Pressemitteilung Nr. 55 vom 10.02.2026 One Billion Rising 2026 – Potsdam tanzt für ein Leben ohne Gewalt

Tanzaktion am 14. Februar um 14 Uhr auf dem Luisenplatz vor dem Brandenburger Tor
One Billion Rising 2025
© LHP Büro für Chancengleichheit und Vielfalt

Am 14. Februar – und damit bewusst am Valentinstag – beteiligt sich auch Potsdam wieder an der internationalen Aktion „One Billion Rising“ und setzt damit ein kraftvolles Zeichen gegen Gewalt an Frauen und Mädchen. Denn noch immer erlebt weltweit jede dritte Frau bzw. jedes dritte Mädchen – das entspricht rund einer Milliarde – im Laufe ihres Lebens Gewalt. Aus diesem Anlass laden das Autonome Frauenzentrum Potsdam e.V., der Frauenpolitische Rat Brandenburg sowie das Netzwerk der brandenburgischen Frauenhäuser alle Potsdamerinnen und Potsdamer, die einen Zeichen gegen geschlechtsspezifische Gewalt setzen wollen, am Samstag, den 14. Februar um 14 Uhr zur gemeinsamen Tanzperformance auf den Luisenplatz vor dem Brandenburger Tor ein. Vorkenntnisse sind nicht erforderlich; die Tanzchoreografie ist offen und niedrigschwellig gestaltet.

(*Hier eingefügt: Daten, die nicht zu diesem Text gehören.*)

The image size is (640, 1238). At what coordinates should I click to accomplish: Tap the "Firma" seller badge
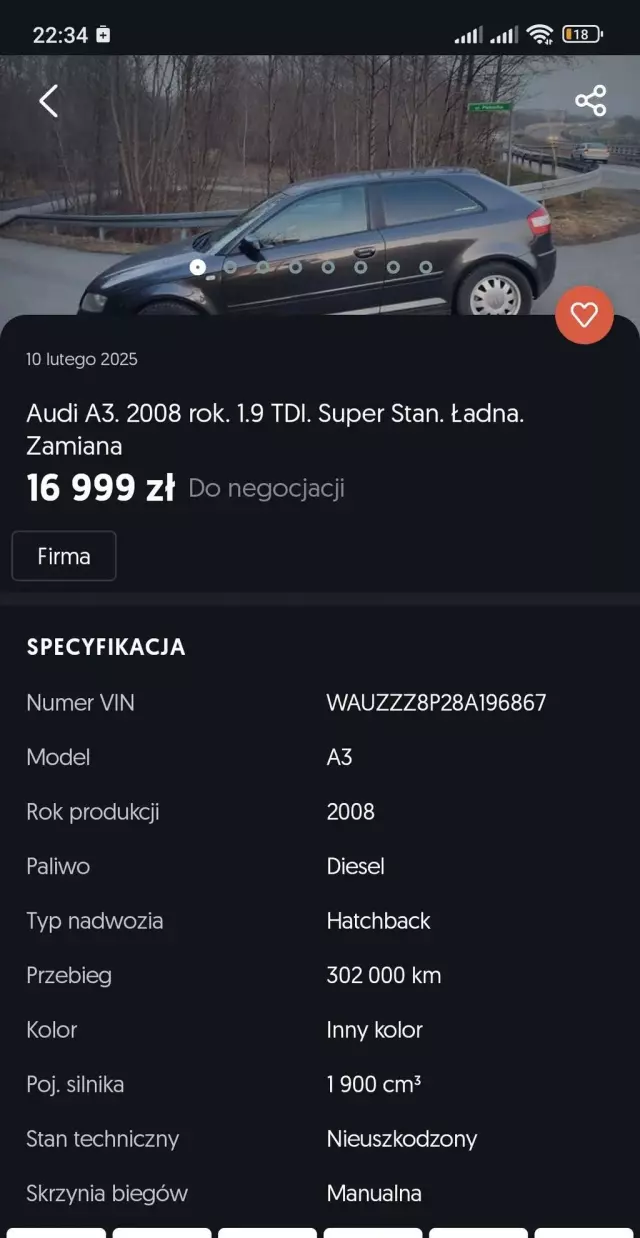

Auch die Landeshauptstadt Potsdam unterstützt die Aktion. Oberbürgermeisterin Noosha Aubel nimmt an der Veranstaltung teil und wird die Teilnehmenden begrüßen. Sie sagt: „One Billion Rising macht sichtbar, was oft übersehen wird: Gewalt gegen Frauen geht uns alle an. Als Stadtgesellschaft zeigen wir gemeinsam Haltung – laut, friedlich und solidarisch. Ich lade alle Potsdamerinnen und Potsdamer ein, dabei zu sein und ein klares Zeichen für Respekt und Sicherheit zu setzen. Wir schauen nicht weg, wir dulden keine Gewalt und wir stehen mit aller Kraft an der Seite der Betroffenen.“

In diesem Jahr steht die Veranstaltung weltweit unter dem Motto „Ni Una Menos – Nicht eine weniger“, denn jedes einzelne Schicksal zählt und verdient Aufmerksamkeit. Die Gleichstellungsbeauftragte der Landeshauptstadt Potsdam, Claudia Sprengel, nimmt ebenfalls an der Aktion teil und ruft zur Beteiligung auf: „Es ist von entscheidender Bedeutung, dass wir gemeinsam ein starkes Zeichen gegen Gewalt an Frauen setzen. Durch das Tanzen nehmen wir bewusst Platz im öffentlichen Raum ein und machen sichtbar, worüber sonst oft geschwiegen wird. Der Tanz steht für Befreiung und für die Selbstbestimmung über den eigenen Körper.“

Die internationale Kampagne One Billion Rising wurde 2012 von der Künstlerin und Aktivistin Eve Ensler initiiert. Heute tanzen Menschen in über 200 Ländern eine eigene Tanzchoreografie zu dem Lied „Break the Chain“. Die Performance steht dabei weltweit symbolisch für Solidarität, Selbstbestimmung und den gemeinsamen Einsatz gegen Gewalt.